CNN插件:把YOLOF中的Encoder变为一个Pytorch插件

本文介绍了YOLOF论文中提出的DilatedEncoder,它作为FPN的替代品,用于目标检测网络。DilatedEncoder包含FPN侧边连接和膨胀残差块,以覆盖不同尺度的目标。作者提供了纯Pytorch实现的代码,方便在其他网络结构中使用。
摘要由CSDN通过智能技术生成

目录

1、目的

2、关于Dilated Encoder

3、Pytorch代码


1、目的

之前的一篇博客介绍了YOLOF的论文,其中提到了一种Dilated Encoder来作为FPN的替代品。那么,我们是否可以将其提取出来作为一个插件来用呢?

基于这种想法,就产生了本篇博客的内容。

2、关于Dilated Encoder

在YOLOF中,提出了一种SiSo(单进单出)的模块,可以代替传统MiMo(多进多出)的FPN,其结构如图所示:

其构造十分清晰:首先按照FPN的方式在backbone后面增加了两个投影层(一个1*1卷积、一个3*3卷积),生成一个512通道的feature map;然后,为了使得Encoder的输出特征能够覆盖所有尺度的目标,我们提出了一个额外的残差块,其包含三个连续的卷积:先用一个1*1卷积将通道维度减少4倍,接着用一个3*3膨胀卷积来增大感受野,最后再用一个1*1卷积恢复通道数。
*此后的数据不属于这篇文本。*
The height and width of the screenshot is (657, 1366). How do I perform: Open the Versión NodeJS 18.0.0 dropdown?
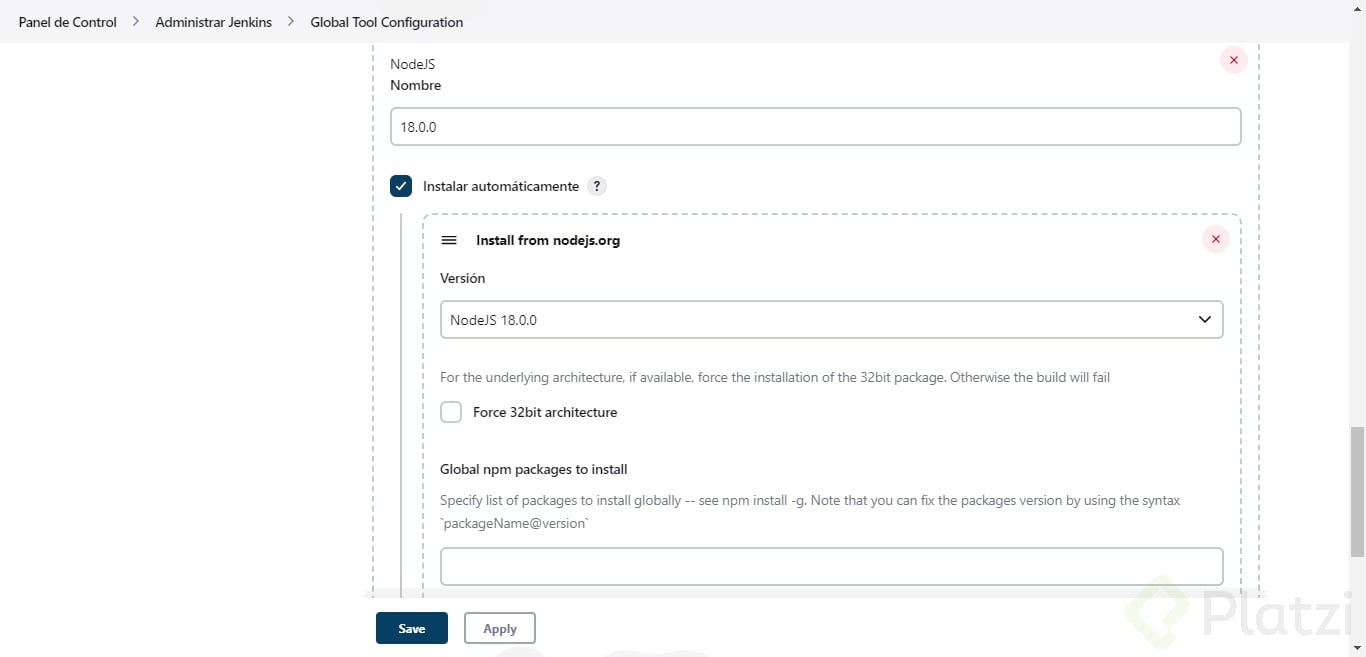coord(831,320)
事实上,该模块继承了FPN中的侧边连接(上图中的Projector),C5特征经过Projector之后,然后经过四个连续的残差块,从而生成P5特征。

3、Pytorch代码

在YOLOF官方实现的Encoder中,其包含了一些detectron2、fvcore的API,这对使用纯Pytorch框架的同学来说不太友好。于是,我对其中涉及Pytorch之外框架的内容进行了更换、删减,从而形成了一个纯Pytorch的Encoder,其可以作为一种插件,放到任意其他网络结构中。

废话不多说,直接上码:

"""
The define of Dilated Encoder from YOLOF:
No detectron2, only Pytorch.

"""

import torch
import torch.nn as nn


class DilatedEncoder(nn.Module):
    """
    Dilated Encoder for YOLOF.

    This module contains two types of components:
        - the original FPN lateral convolution layer and fpn convolution layer,
          which are 1x1 conv + 3x3 conv
        - the dilated residual block
    """

    def __init__(self,
                 in_channels=2048,
                 encoder_channels=512,
                 block_mid_channels=128,
                 num_residual_blocks=4,
                 block_dilations=[2, 4, 6, 8]
                 ):
        super(DilatedEncoder, self).__init__()
        # fmt: off
        self.in_channels = in_channels
        self.encoder_channels = encoder_channels
        self.block_mid_channels = block_mid_channels
        self.num_residual_blocks = num_residual_blocks
        self.block_dilations = block_dilations

        assert len(self.block_dilations) == self.num_residual_blocks

        # init
        self._init_layers()
        self._init_weight()

    def _init_layers(self):
        self.lateral_conv = nn.Conv2d(self.in_channels,
                                      self.encoder_channels,
                                      kernel_size=1)
        self.lateral_norm = nn.BatchNorm2d(self.encoder_channels)
        self.fpn_conv = nn.Conv2d(self.encoder_channels,
                                  self.encoder_channels,
                                  kernel_size=3,
                                  padding=1)
        self.fpn_norm = nn.BatchNorm2d(self.encoder_channels)
        encoder_blocks = []
        for i in range(self.num_residual_blocks):
            dilation = self.block_dilations[i]
            encoder_blocks.append(
                Bottleneck(
                    self.encoder_channels,
                    self.block_mid_channels,
                    dilation=dilation
                )
            )
        self.dilated_encoder_blocks = nn.Sequential(*encoder_blocks)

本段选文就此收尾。